One of my favourite humour writers is Miles Kington, who seems to have started life as a very knowing baby. In his book Someone Like Me readers are asked to believe that even in his pram he knew the difference between “Hoochy coochy coochy!” and his brother’s “I’m going to kill you, you little ...!” And that on his first day at kindergarten he amazed the teacher with a deeply philosophical remark, although he soon reverted to childish pursuits like sticking dried pasta shapes onto paper.
In this memoir of his early life, Miles Kington describes many things about the Kington family, some of which could even be true. In a series of short pieces he launches into anecdotes that start ordinarily enough but develop into vivid, quirky accounts of family doings guaranteed to make readers laugh and to wish the Kingtons would invite you to dinner.
Kington’s father, the subject of many of the pieces and clearly an intellectually curious and lateral thinking man, used to rehearse tongue-twisters like “The Leith police dismisseth us” in case he was ever pulled over by a traffic policeman and suspected of being drunk in charge. He used to take his own sausages when staying in hotels. As a result of reading the Narnia stories he was convinced that terrible things happened to people in wardrobes and he refused to go near them.
He invented things, among them a gadget designed to pull a hot water bottle slowly out of a bed while the occupant slept. (Why?) The experiment was abandoned when Mr Kington’s big toe became entangled in the string. He also built a bird feeder which was burgled by squirrels, so he and his son invented a squirrel feeder like a lazy machine gun that fired nuts one at a time. The birds got their own back and found a way to help themselves without triggering the mechanism.
This was a man who made insurance history when he was involved in a two-car traffic accident in which he was legally in charge of both cars. He was delighted with the resulting confusion, although both insurance companies weren’t, at least until they saw the funny side of it and the case became an urban legend.

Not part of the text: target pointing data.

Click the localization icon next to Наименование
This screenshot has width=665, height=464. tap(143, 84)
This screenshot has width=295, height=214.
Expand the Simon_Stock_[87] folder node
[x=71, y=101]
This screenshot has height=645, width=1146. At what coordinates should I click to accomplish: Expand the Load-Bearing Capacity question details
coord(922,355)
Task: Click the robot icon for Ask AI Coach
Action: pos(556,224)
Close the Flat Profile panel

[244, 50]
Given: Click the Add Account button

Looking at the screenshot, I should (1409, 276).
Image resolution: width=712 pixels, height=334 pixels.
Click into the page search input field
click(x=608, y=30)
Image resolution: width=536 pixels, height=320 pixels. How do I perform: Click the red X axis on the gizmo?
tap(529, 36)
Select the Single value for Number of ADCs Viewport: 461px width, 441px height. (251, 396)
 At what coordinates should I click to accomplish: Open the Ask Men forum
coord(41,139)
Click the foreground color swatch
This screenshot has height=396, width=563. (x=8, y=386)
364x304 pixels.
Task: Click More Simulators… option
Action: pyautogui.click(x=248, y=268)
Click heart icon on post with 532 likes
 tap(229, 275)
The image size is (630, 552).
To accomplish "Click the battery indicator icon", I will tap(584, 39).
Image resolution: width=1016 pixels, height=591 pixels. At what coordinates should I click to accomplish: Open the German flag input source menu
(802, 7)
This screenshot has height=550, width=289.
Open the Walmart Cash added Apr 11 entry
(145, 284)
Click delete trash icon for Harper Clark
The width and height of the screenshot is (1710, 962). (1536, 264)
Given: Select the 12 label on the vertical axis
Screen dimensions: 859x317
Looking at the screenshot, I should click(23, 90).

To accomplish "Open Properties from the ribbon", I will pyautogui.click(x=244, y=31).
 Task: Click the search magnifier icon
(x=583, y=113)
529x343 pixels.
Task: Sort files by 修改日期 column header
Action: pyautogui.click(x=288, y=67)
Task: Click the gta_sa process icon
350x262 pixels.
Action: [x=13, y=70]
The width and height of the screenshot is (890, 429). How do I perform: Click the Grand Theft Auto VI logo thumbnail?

These were people who, over dinner, could argue fiercely about liquorice allsorts, and finally decide that the ones with little multi-coloured beads stuck all over the outside had been inspired by a French impressionist painter, to become the first pointilliste sweet. It is no surprise that Miles Kington grew up to become a popular humorous columnist who invented the fractured French/English language known as Franglais.